**What is expected:**
Reproduce the listing below, substituting "interface agent" for every occurrence of "GUI agent" and leaving everything else unchanged.

**Material for the task:**
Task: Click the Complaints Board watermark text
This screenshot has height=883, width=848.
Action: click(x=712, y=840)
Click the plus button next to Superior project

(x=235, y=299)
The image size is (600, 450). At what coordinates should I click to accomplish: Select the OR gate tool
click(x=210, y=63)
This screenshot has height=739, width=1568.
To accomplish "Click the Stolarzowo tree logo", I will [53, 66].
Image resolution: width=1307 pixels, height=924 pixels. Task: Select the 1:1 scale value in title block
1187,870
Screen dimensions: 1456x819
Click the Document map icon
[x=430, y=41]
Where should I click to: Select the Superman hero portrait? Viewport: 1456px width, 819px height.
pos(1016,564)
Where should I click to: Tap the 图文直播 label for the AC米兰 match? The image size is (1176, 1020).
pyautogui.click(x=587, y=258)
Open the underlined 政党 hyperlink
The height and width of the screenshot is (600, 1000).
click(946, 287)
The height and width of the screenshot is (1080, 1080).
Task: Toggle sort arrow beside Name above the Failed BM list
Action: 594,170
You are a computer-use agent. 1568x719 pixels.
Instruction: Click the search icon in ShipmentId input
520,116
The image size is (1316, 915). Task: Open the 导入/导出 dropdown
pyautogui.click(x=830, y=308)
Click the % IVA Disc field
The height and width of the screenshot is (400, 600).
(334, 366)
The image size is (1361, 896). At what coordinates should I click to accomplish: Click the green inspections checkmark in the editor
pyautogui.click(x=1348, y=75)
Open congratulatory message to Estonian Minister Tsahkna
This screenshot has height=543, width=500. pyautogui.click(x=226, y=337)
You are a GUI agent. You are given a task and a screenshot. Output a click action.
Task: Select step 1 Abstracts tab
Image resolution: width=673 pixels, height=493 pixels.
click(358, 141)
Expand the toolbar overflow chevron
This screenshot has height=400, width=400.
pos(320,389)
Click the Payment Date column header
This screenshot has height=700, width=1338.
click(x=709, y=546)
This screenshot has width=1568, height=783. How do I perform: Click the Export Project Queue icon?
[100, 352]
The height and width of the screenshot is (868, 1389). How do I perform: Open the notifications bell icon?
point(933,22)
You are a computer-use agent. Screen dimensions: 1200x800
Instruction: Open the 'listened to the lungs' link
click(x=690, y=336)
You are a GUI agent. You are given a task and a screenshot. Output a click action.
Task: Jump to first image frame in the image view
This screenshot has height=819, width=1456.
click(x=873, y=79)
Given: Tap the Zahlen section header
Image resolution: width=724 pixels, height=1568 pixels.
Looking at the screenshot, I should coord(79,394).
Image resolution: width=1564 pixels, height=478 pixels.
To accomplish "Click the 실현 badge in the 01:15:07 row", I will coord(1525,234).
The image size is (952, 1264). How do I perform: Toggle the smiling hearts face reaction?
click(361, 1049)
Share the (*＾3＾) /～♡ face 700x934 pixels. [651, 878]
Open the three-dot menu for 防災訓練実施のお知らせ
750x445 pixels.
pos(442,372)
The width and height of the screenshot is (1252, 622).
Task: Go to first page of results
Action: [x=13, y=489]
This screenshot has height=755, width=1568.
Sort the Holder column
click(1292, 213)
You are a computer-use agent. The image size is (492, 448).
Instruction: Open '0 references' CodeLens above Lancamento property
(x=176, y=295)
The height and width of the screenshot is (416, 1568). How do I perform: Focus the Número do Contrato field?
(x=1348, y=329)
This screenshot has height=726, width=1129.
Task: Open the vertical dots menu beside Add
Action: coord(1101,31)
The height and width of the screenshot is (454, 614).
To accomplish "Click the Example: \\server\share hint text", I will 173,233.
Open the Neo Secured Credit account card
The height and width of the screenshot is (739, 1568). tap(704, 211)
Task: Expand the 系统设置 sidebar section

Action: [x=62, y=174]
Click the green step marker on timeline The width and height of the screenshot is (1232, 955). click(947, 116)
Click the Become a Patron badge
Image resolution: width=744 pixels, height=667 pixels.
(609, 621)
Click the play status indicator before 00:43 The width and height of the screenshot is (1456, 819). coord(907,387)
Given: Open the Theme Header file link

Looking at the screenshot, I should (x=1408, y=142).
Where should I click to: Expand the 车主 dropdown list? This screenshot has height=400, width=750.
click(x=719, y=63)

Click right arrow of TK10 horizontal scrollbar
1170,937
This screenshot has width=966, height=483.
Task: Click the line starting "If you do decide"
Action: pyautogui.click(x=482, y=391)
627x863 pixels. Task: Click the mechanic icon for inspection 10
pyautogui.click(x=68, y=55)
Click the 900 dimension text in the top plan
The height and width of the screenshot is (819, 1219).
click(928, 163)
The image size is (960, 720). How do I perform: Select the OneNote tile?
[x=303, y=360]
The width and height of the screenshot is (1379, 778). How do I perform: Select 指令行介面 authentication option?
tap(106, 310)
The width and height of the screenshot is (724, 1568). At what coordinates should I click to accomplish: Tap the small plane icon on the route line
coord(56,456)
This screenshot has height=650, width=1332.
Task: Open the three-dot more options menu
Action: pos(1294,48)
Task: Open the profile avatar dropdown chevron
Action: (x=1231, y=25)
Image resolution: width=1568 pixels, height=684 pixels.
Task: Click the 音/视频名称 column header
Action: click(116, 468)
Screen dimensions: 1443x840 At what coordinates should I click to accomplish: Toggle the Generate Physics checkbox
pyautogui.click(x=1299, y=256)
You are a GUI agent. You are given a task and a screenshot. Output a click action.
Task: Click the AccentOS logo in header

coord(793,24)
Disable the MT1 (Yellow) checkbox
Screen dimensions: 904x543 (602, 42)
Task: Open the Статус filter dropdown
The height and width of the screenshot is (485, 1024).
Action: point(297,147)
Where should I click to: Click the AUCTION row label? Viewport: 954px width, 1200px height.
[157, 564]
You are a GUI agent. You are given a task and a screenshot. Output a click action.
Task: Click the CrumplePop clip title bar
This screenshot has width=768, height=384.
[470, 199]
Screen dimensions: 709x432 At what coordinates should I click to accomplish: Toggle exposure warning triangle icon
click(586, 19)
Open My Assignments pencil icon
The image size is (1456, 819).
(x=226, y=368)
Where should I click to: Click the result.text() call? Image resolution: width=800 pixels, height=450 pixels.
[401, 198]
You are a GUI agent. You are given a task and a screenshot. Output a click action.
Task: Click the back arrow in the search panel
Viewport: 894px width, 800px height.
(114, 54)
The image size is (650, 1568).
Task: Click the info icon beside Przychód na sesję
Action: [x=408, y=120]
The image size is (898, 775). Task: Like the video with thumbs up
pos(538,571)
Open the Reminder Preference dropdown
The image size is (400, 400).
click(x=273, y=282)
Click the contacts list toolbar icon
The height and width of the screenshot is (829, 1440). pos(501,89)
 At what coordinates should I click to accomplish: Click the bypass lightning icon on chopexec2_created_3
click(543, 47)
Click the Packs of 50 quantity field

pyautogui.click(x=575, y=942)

**Written solution:**
Task: Click the Complaints Board watermark text
This screenshot has height=883, width=848.
Action: click(x=712, y=840)
Click the plus button next to Superior project

(x=235, y=299)
The image size is (600, 450). At what coordinates should I click to accomplish: Select the OR gate tool
click(x=210, y=63)
This screenshot has height=739, width=1568.
To accomplish "Click the Stolarzowo tree logo", I will [53, 66].
Image resolution: width=1307 pixels, height=924 pixels. Task: Select the 1:1 scale value in title block
1187,870
Screen dimensions: 1456x819
Click the Document map icon
[x=430, y=41]
Where should I click to: Select the Superman hero portrait? Viewport: 1456px width, 819px height.
pos(1016,564)
Where should I click to: Tap the 图文直播 label for the AC米兰 match? The image size is (1176, 1020).
pyautogui.click(x=587, y=258)
Open the underlined 政党 hyperlink
The height and width of the screenshot is (600, 1000).
click(946, 287)
The height and width of the screenshot is (1080, 1080).
Task: Toggle sort arrow beside Name above the Failed BM list
Action: 594,170
You are a computer-use agent. 1568x719 pixels.
Instruction: Click the search icon in ShipmentId input
520,116
The image size is (1316, 915). Task: Open the 导入/导出 dropdown
pyautogui.click(x=830, y=308)
Click the % IVA Disc field
The height and width of the screenshot is (400, 600).
(334, 366)
The image size is (1361, 896). At what coordinates should I click to accomplish: Click the green inspections checkmark in the editor
pyautogui.click(x=1348, y=75)
Open congratulatory message to Estonian Minister Tsahkna
This screenshot has height=543, width=500. pyautogui.click(x=226, y=337)
You are a interface agent. You are given a task and a screenshot. Output a click action.
Task: Select step 1 Abstracts tab
Image resolution: width=673 pixels, height=493 pixels.
click(358, 141)
Expand the toolbar overflow chevron
This screenshot has height=400, width=400.
pos(320,389)
Click the Payment Date column header
This screenshot has height=700, width=1338.
click(x=709, y=546)
This screenshot has width=1568, height=783. How do I perform: Click the Export Project Queue icon?
[100, 352]
The height and width of the screenshot is (868, 1389). How do I perform: Open the notifications bell icon?
point(933,22)
You are a computer-use agent. Screen dimensions: 1200x800
Instruction: Open the 'listened to the lungs' link
click(x=690, y=336)
You are a interface agent. You are given a task and a screenshot. Output a click action.
Task: Jump to first image frame in the image view
This screenshot has height=819, width=1456.
click(x=873, y=79)
Given: Tap the Zahlen section header
Image resolution: width=724 pixels, height=1568 pixels.
Looking at the screenshot, I should coord(79,394).
Image resolution: width=1564 pixels, height=478 pixels.
To accomplish "Click the 실현 badge in the 01:15:07 row", I will coord(1525,234).
The image size is (952, 1264). How do I perform: Toggle the smiling hearts face reaction?
click(361, 1049)
Share the (*＾3＾) /～♡ face 700x934 pixels. [651, 878]
Open the three-dot menu for 防災訓練実施のお知らせ
750x445 pixels.
pos(442,372)
The width and height of the screenshot is (1252, 622).
Task: Go to first page of results
Action: [x=13, y=489]
This screenshot has height=755, width=1568.
Sort the Holder column
click(1292, 213)
You are a computer-use agent. The image size is (492, 448).
Instruction: Open '0 references' CodeLens above Lancamento property
(x=176, y=295)
The height and width of the screenshot is (416, 1568). How do I perform: Focus the Número do Contrato field?
(x=1348, y=329)
This screenshot has height=726, width=1129.
Task: Open the vertical dots menu beside Add
Action: coord(1101,31)
The height and width of the screenshot is (454, 614).
To accomplish "Click the Example: \\server\share hint text", I will 173,233.
Open the Neo Secured Credit account card
The height and width of the screenshot is (739, 1568). tap(704, 211)
Task: Expand the 系统设置 sidebar section

Action: [x=62, y=174]
Click the green step marker on timeline The width and height of the screenshot is (1232, 955). click(947, 116)
Click the Become a Patron badge
Image resolution: width=744 pixels, height=667 pixels.
(609, 621)
Click the play status indicator before 00:43 The width and height of the screenshot is (1456, 819). coord(907,387)
Given: Open the Theme Header file link

Looking at the screenshot, I should (x=1408, y=142).
Where should I click to: Expand the 车主 dropdown list? This screenshot has height=400, width=750.
click(x=719, y=63)

Click right arrow of TK10 horizontal scrollbar
1170,937
This screenshot has width=966, height=483.
Task: Click the line starting "If you do decide"
Action: pyautogui.click(x=482, y=391)
627x863 pixels. Task: Click the mechanic icon for inspection 10
pyautogui.click(x=68, y=55)
Click the 900 dimension text in the top plan
The height and width of the screenshot is (819, 1219).
click(928, 163)
The image size is (960, 720). How do I perform: Select the OneNote tile?
[x=303, y=360]
The width and height of the screenshot is (1379, 778). How do I perform: Select 指令行介面 authentication option?
tap(106, 310)
The width and height of the screenshot is (724, 1568). At what coordinates should I click to accomplish: Tap the small plane icon on the route line
coord(56,456)
This screenshot has height=650, width=1332.
Task: Open the three-dot more options menu
Action: pos(1294,48)
Task: Open the profile avatar dropdown chevron
Action: (x=1231, y=25)
Image resolution: width=1568 pixels, height=684 pixels.
Task: Click the 音/视频名称 column header
Action: click(116, 468)
Screen dimensions: 1443x840 At what coordinates should I click to accomplish: Toggle the Generate Physics checkbox
pyautogui.click(x=1299, y=256)
You are a interface agent. You are given a task and a screenshot. Output a click action.
Task: Click the AccentOS logo in header

coord(793,24)
Disable the MT1 (Yellow) checkbox
Screen dimensions: 904x543 (602, 42)
Task: Open the Статус filter dropdown
The height and width of the screenshot is (485, 1024).
Action: point(297,147)
Where should I click to: Click the AUCTION row label? Viewport: 954px width, 1200px height.
[157, 564]
You are a interface agent. You are given a task and a screenshot. Output a click action.
Task: Click the CrumplePop clip title bar
This screenshot has width=768, height=384.
[470, 199]
Screen dimensions: 709x432 At what coordinates should I click to accomplish: Toggle exposure warning triangle icon
click(586, 19)
Open My Assignments pencil icon
The image size is (1456, 819).
(x=226, y=368)
Where should I click to: Click the result.text() call? Image resolution: width=800 pixels, height=450 pixels.
[401, 198]
You are a interface agent. You are given a task and a screenshot. Output a click action.
Task: Click the back arrow in the search panel
Viewport: 894px width, 800px height.
(114, 54)
The image size is (650, 1568).
Task: Click the info icon beside Przychód na sesję
Action: [x=408, y=120]
The image size is (898, 775). Task: Like the video with thumbs up
pos(538,571)
Open the Reminder Preference dropdown
The image size is (400, 400).
click(x=273, y=282)
Click the contacts list toolbar icon
The height and width of the screenshot is (829, 1440). pos(501,89)
 At what coordinates should I click to accomplish: Click the bypass lightning icon on chopexec2_created_3
click(543, 47)
Click the Packs of 50 quantity field

pyautogui.click(x=575, y=942)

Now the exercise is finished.